Primarily through retrospective video analysis, researchers have identified early motor differences in children with ASD. Kanner (1943), who first identified ASD, noted that the infants exhibited hypotonia, or low muscle tone (similar to infants with DS). Other researchers have also observed hypotonia (Adrien et al., 1993; Ming, Brimacombe, & Wagner, 2007). For example, Ming et al. (2007) reviewed the clinical records of 154 children diagnosed with ASD in an attempt to determine the types and prevalence of motor impairments in this population, particularly hypotonia, delayed motor milestones, coordination issues, and toe walking. Children ranged in age from 2 to 18 years, with a mean age of 6 years. Reflecting the gender differences within the ASD population, there were 126 males and 28 females within the study. All of the children were on the autism spectrum: 74 were diagnosed with autism, 70 with PDD-NOS, and 10 with AS. The researchers determined that 51% of the group demonstrated hypotonia as infants; the prevalence of hypotonia decreased over time to 38% in the age range of 7 to 18 years. Not all retrospective studies have indicated that infants with autism have hypotonia. Saint-Georges et al. (2010) performed an exhaustive research review using retrospective video analysis and determined that across the 41 studies reviewed, hypotonia was not a consistent finding.

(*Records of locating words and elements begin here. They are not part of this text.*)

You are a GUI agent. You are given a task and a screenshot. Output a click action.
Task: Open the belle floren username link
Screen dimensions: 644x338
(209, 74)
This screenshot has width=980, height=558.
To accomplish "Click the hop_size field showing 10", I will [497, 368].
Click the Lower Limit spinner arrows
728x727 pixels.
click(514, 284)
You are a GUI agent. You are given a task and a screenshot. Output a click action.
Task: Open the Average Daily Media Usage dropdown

Given that at least a percentage of children with ASD exhibit hypotonia, subsequent issues with the acquisition of motor milestones may exist (as in children with DS). Low muscle tone affects infants’ ability to raise the head while in the prone position, which affects the ability to sit supported, and so on. In fact, another consistent finding among individuals with ASD is a delay in achieving motor milestones and fundamental motor skills as young children. Acknowledging the limitations of looking back at records after diagnosis, Landa and Garrett-Mayer (2006) performed a 2-year longitudinal prospective study in which they followed a group of 84 infants who were either high (n = 60) or low (n = 27) risk for ASD.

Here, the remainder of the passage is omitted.